Start of The input
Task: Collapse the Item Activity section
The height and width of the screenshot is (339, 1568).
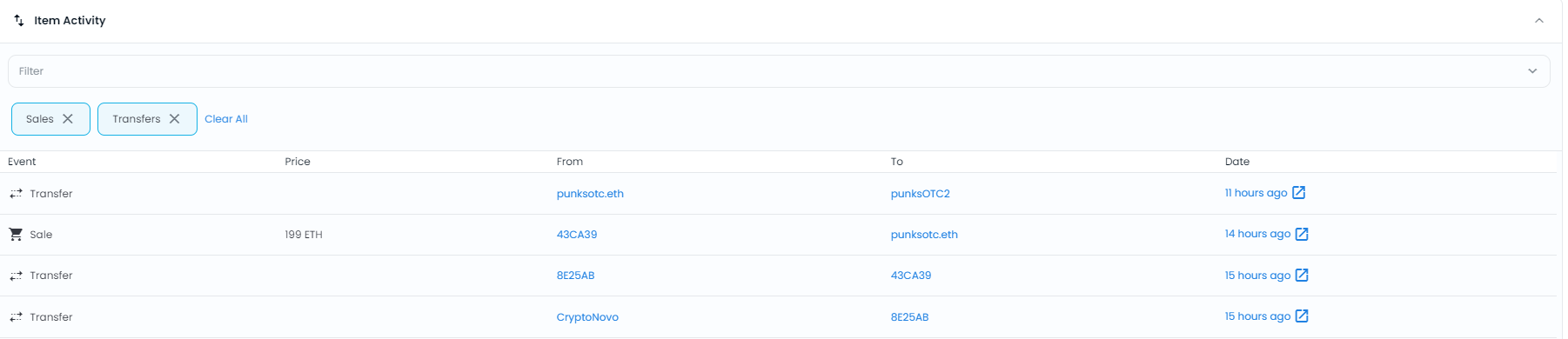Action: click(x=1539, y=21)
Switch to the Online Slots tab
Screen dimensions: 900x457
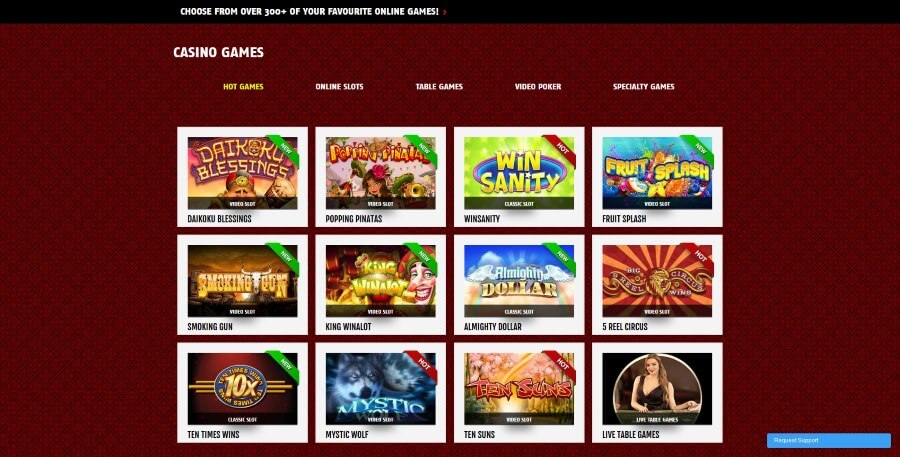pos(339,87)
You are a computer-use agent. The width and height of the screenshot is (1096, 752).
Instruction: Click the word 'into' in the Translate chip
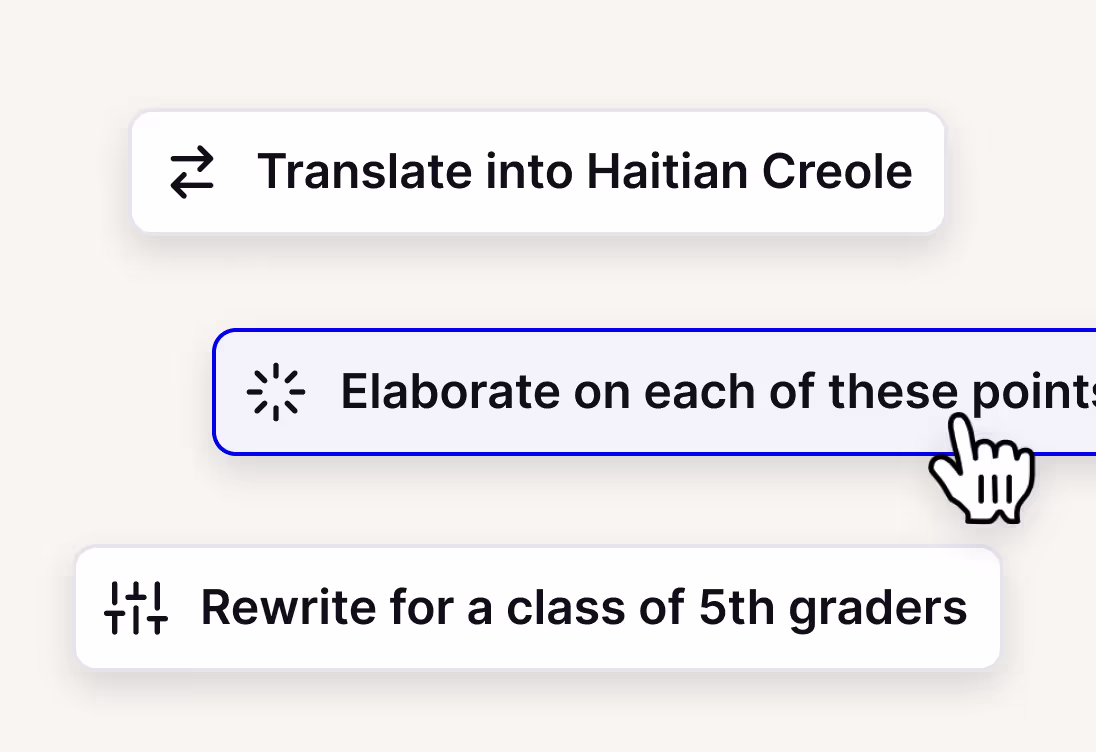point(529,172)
End of The input
Start of The input
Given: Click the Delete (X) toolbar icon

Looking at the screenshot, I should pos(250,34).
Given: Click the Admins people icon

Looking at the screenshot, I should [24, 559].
End of The input
What the exercise asks → All that should appear in the answer is the lines above from the line with "Task: Collapse the Item Activity section" through the line with "You are a computer-use", retyped exactly, pictures left out.

Answer box →
Task: Collapse the Item Activity section
The height and width of the screenshot is (339, 1568).
Action: click(x=1539, y=21)
Switch to the Online Slots tab
Screen dimensions: 900x457
pos(339,87)
You are a computer-use agent. The width and height of the screenshot is (1096, 752).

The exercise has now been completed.